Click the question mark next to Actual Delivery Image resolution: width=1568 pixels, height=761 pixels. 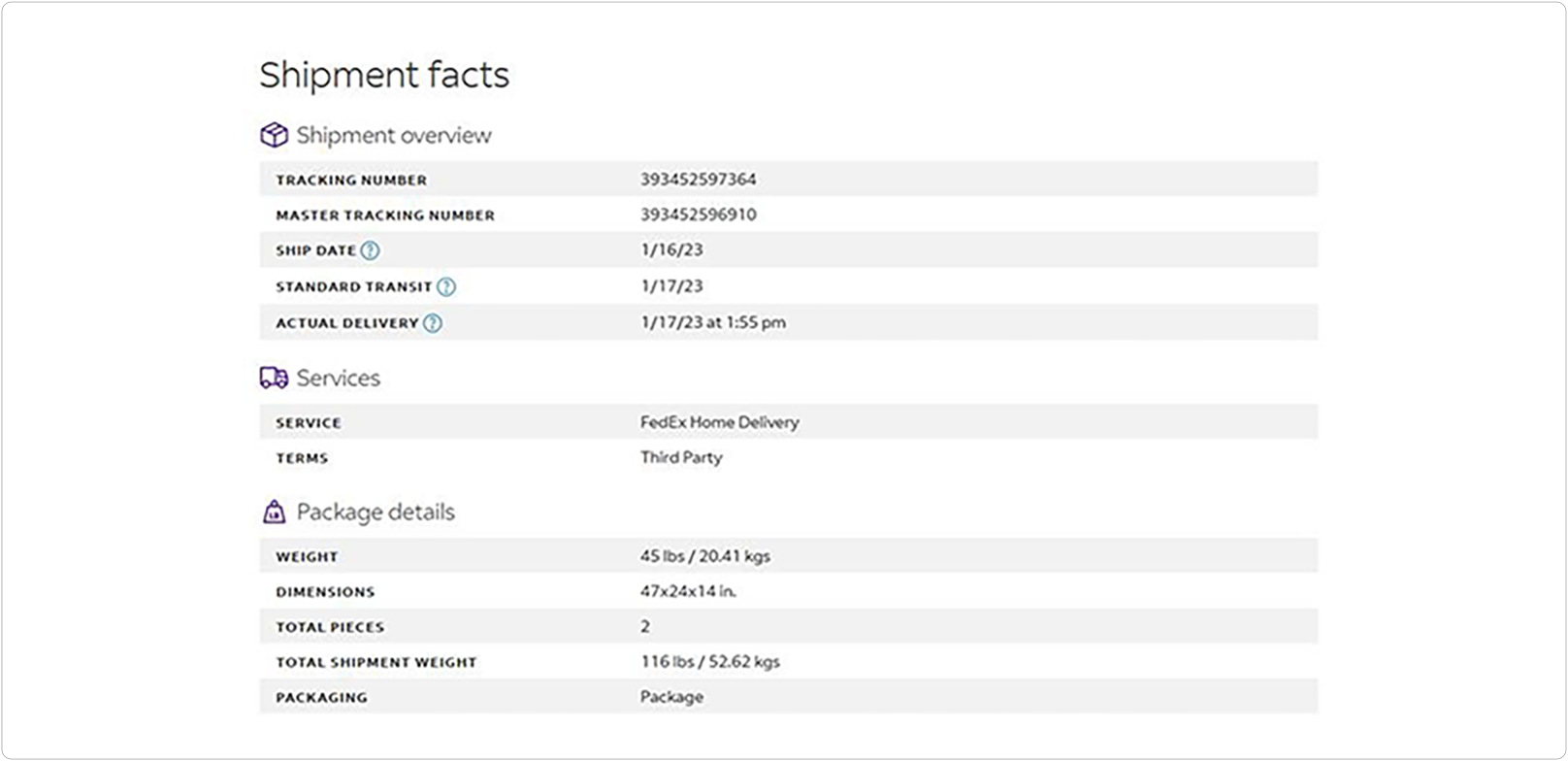(433, 323)
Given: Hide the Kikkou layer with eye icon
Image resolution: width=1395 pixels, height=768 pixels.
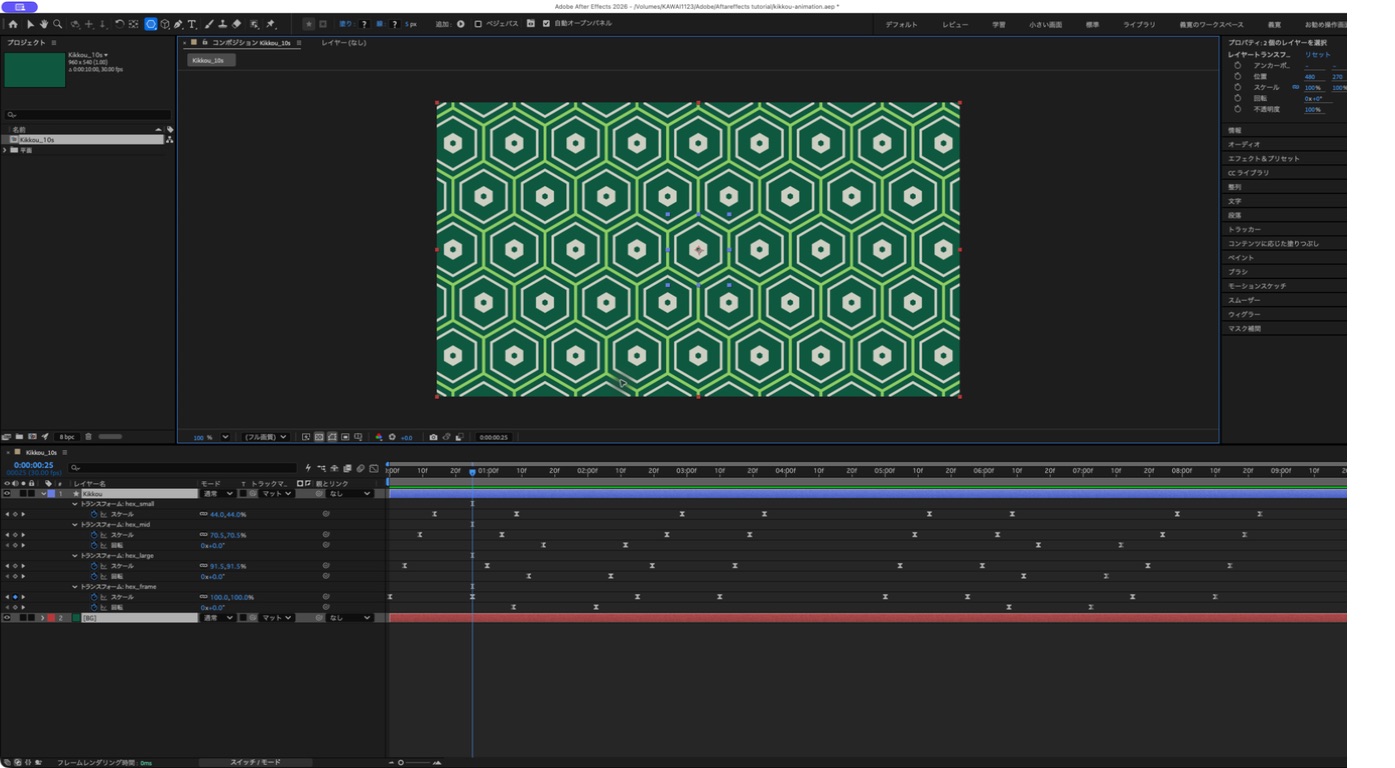Looking at the screenshot, I should (7, 494).
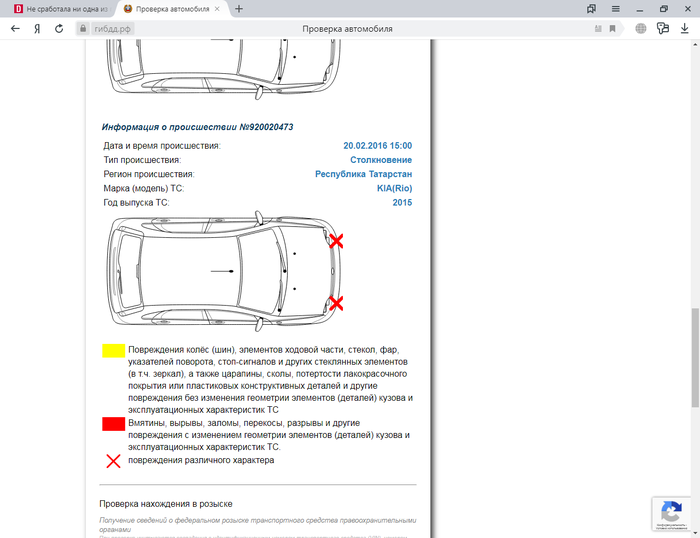Viewport: 700px width, 538px height.
Task: Bookmark this page with the bookmark icon
Action: coord(612,29)
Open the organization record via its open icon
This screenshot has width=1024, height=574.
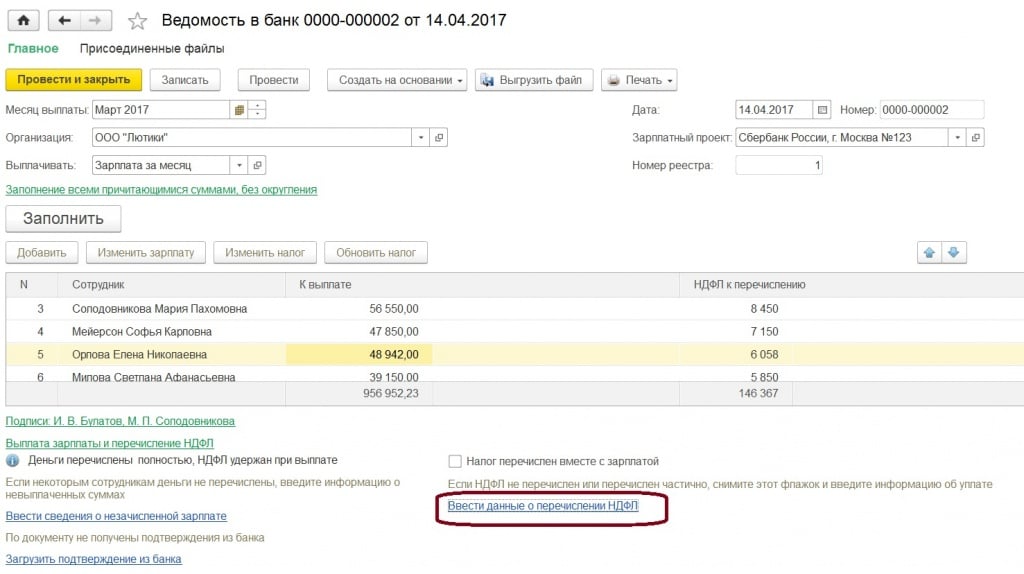click(x=439, y=138)
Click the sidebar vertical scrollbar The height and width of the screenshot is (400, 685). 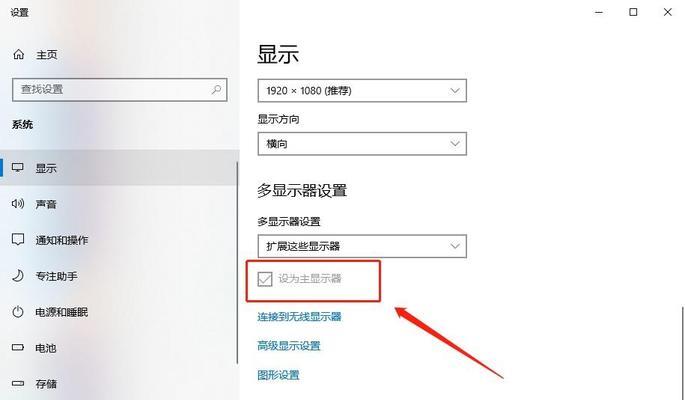point(237,262)

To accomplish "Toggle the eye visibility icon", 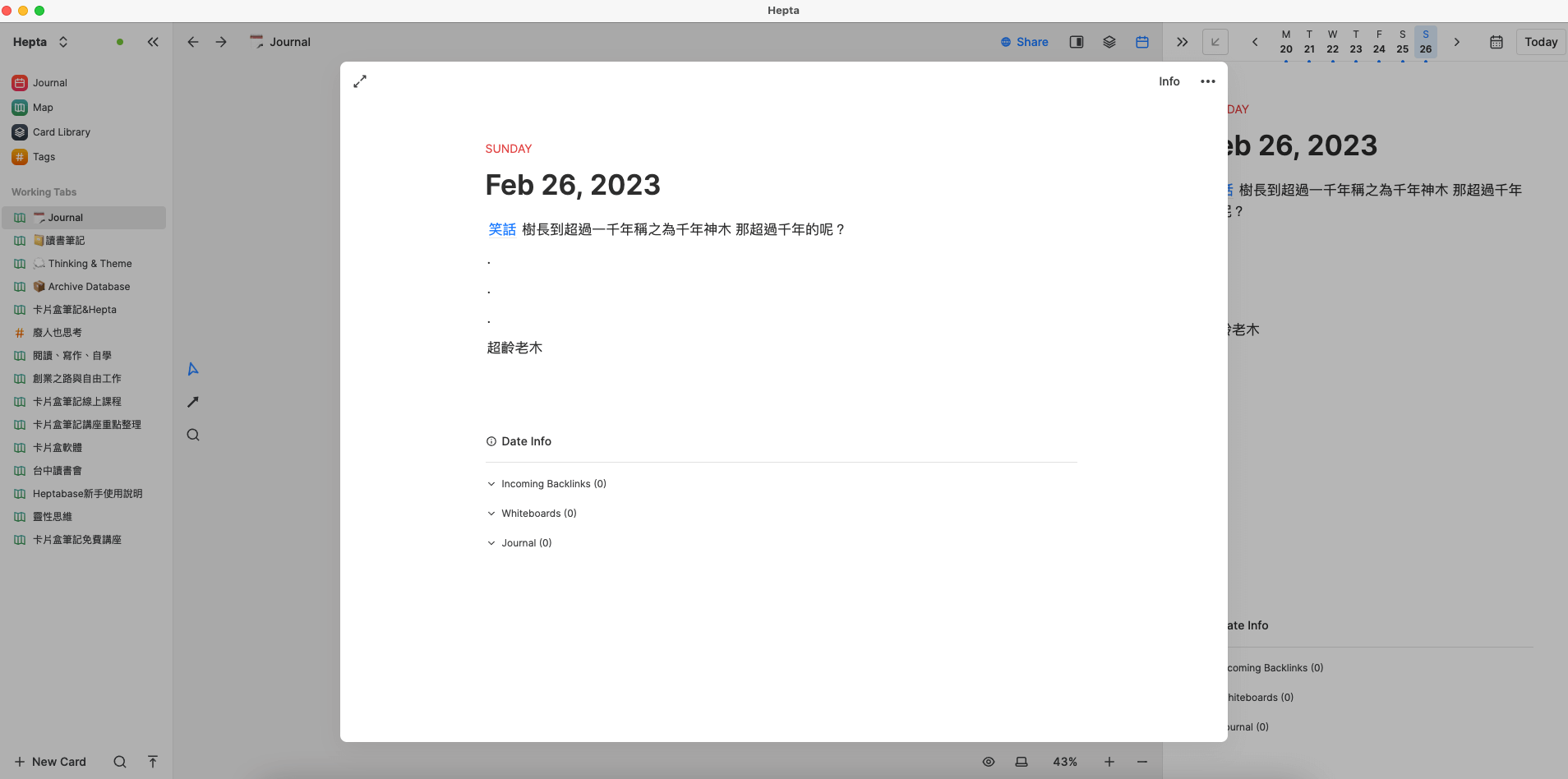I will click(989, 762).
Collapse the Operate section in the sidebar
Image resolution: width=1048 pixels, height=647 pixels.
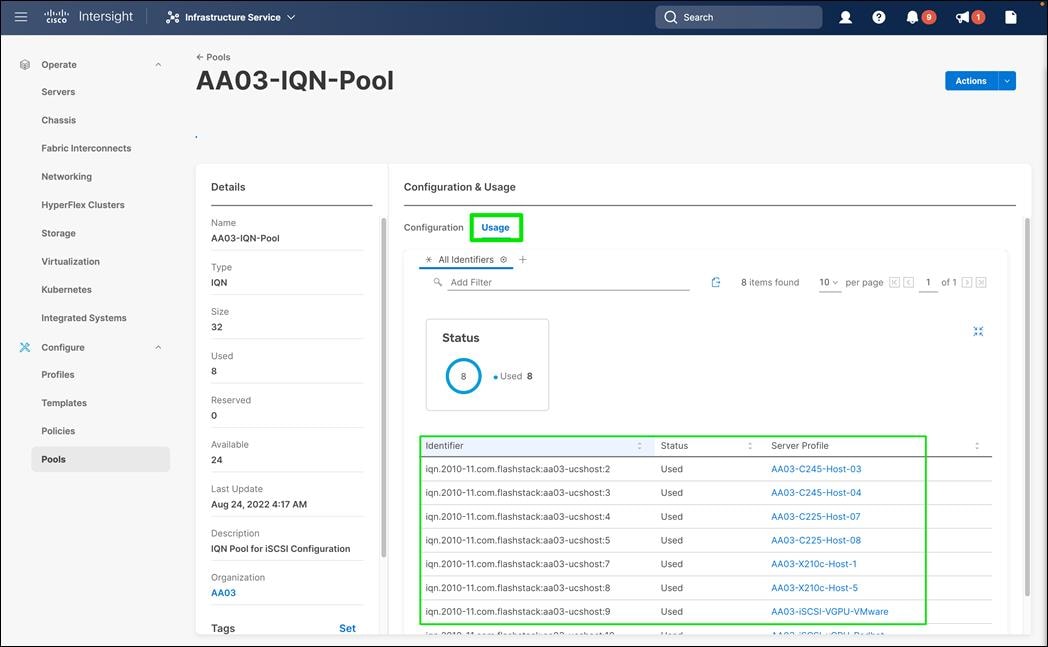(x=157, y=63)
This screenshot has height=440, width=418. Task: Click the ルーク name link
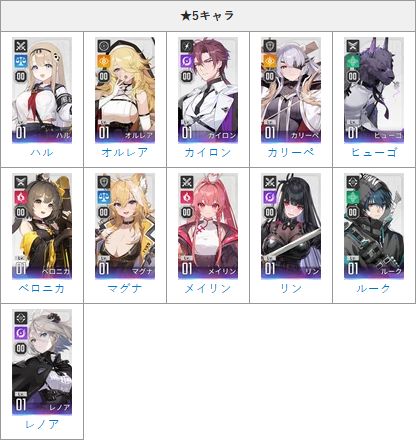coord(374,288)
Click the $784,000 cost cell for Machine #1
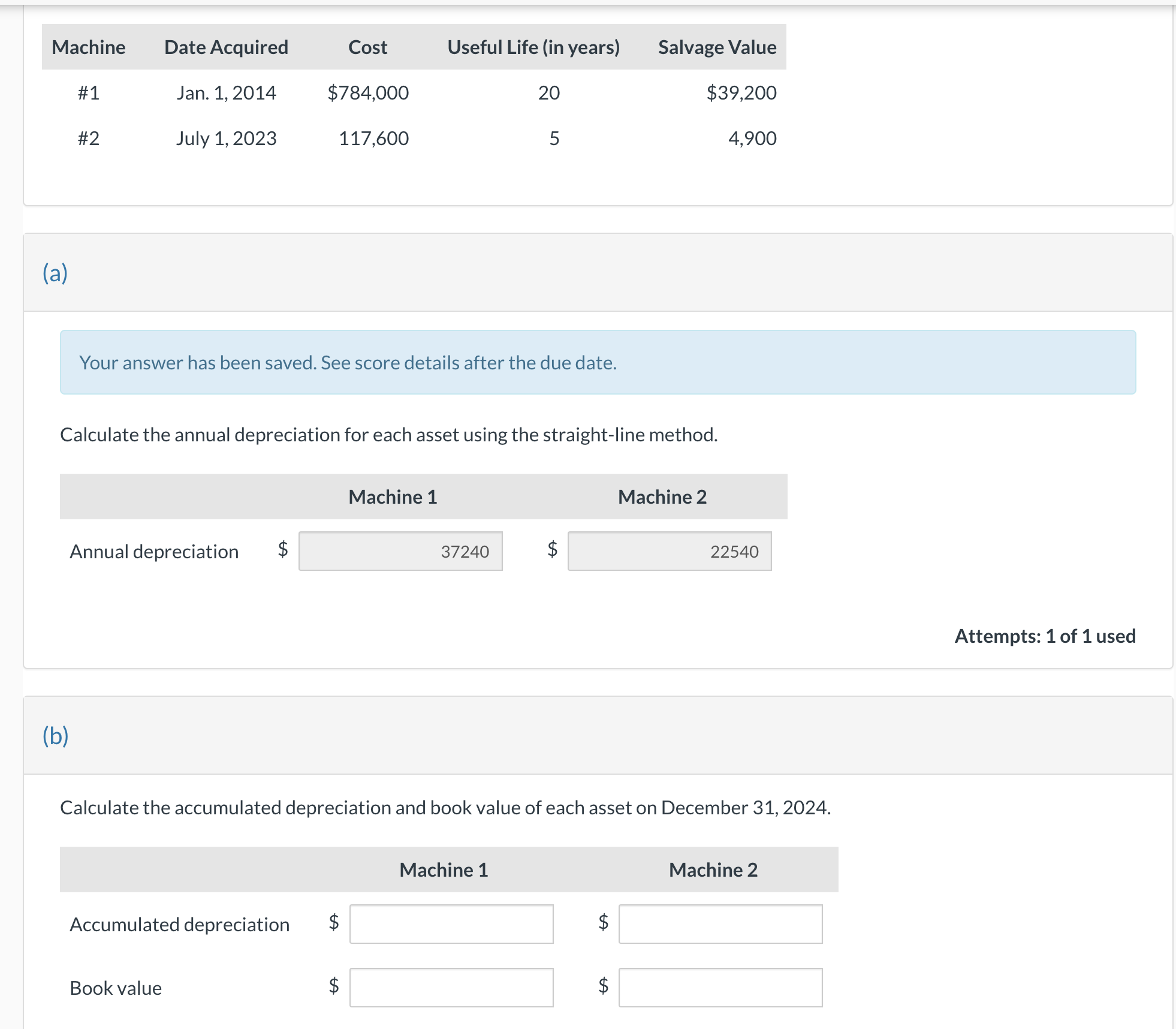 tap(368, 92)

********

### Written task
Lay out as a numbered list the lines of the records starting with the line containing "This screenshot has height=440, width=418." and running through the end of the records, skipping any blank lines. Leave the pictures out of your answer.

### The solution
1. This screenshot has height=440, width=418. Task: Click the ルーク name link
2. coord(374,288)
3. Click the $784,000 cost cell for Machine #1
4.  tap(368, 92)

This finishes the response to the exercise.